Flow electrooxidation of chiral alcohols with high enantioselectivity via integrated metal‐organic frameworks and aminoxyl radicals

Abstract Chiral compounds play a pivotal role in pharmaceutical chemistry, and the oxidation of chiral alcohols to corresponding carboxylic acids is a crucial step. However, the enantioselectivity is susceptible to degradation due to sensitivity to enol isomerization and racemization. In this study, Ru/S‐Ni‐MOFs electrocatalysts with high specific surface area were synthesized. After undergoing electrochemical reconfiguration, which combined with 4‐acetamido‐TEMPO (ACT) as co‐catalysts to achieve efficient oxidation of chiral alcohols, with enantioselectivity reaching 99% at industrial‐grade current density of 500 mA/cm 2 . Additionally, 100 g of chiral acid were successfully synthesized with a yield of 98% and an enantioselectivity of 99% in the large‐scale electrolyzer.

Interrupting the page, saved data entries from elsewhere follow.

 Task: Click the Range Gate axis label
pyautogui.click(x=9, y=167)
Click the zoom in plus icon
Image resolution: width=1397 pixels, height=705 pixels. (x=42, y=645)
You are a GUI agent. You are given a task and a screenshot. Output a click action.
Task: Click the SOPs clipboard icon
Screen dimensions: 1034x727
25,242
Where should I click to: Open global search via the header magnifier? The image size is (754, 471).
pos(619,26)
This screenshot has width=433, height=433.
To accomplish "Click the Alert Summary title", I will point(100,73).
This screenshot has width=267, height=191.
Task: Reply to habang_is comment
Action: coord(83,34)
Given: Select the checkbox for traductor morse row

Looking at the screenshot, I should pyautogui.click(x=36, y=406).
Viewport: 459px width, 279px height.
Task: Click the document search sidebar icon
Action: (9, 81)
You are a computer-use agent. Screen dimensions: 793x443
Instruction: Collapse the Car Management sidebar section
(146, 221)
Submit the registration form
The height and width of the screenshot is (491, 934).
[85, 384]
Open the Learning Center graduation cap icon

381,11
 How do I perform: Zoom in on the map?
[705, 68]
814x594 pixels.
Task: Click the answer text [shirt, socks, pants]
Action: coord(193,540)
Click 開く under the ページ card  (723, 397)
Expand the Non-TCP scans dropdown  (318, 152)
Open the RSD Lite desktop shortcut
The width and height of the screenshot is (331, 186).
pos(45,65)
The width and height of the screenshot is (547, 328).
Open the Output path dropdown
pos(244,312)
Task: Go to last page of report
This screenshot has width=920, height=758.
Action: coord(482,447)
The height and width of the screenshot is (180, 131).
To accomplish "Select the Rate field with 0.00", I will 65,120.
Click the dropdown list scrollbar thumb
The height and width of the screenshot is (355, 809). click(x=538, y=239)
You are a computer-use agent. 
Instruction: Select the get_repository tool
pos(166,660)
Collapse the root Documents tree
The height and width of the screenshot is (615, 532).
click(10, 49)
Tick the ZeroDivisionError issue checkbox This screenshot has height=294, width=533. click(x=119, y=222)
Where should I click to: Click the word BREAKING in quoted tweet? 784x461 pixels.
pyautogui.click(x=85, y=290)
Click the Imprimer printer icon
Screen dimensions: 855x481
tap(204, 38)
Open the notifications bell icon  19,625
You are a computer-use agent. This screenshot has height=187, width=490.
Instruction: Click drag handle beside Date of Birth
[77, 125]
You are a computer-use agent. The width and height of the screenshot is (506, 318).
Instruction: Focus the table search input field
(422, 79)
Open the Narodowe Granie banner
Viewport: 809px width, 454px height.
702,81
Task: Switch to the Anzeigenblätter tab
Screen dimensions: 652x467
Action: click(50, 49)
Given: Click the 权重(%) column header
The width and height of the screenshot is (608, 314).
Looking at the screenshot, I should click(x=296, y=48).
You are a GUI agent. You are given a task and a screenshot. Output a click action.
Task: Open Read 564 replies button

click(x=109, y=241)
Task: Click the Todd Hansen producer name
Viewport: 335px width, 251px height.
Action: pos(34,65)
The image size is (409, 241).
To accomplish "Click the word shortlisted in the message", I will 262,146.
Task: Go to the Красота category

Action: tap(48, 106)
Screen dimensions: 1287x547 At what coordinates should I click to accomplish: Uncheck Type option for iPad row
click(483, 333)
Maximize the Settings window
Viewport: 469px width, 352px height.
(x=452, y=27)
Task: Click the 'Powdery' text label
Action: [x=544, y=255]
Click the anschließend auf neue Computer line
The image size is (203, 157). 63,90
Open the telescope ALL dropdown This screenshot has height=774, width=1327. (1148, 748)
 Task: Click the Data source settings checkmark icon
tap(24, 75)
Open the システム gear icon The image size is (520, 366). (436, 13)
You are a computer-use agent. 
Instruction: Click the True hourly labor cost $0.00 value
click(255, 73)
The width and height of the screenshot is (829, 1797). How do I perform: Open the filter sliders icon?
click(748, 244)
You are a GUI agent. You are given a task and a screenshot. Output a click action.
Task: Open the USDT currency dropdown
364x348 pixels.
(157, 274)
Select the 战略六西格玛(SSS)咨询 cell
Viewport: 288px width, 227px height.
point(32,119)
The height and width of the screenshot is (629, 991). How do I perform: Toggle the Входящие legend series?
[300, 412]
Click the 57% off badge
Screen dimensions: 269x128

In situ experiments and theoretical calculations demonstrated that S doping shifts the center of d‐band toward the Fermi level, which stabilizes ACTH and inhibits the dissociation of OH, thereby enhancing electrocatalytic activity. This study presents an efficient synergistic electrocatalytic strategy for practical large‐scale electrosynthesis of chiral carboxylic acid compounds.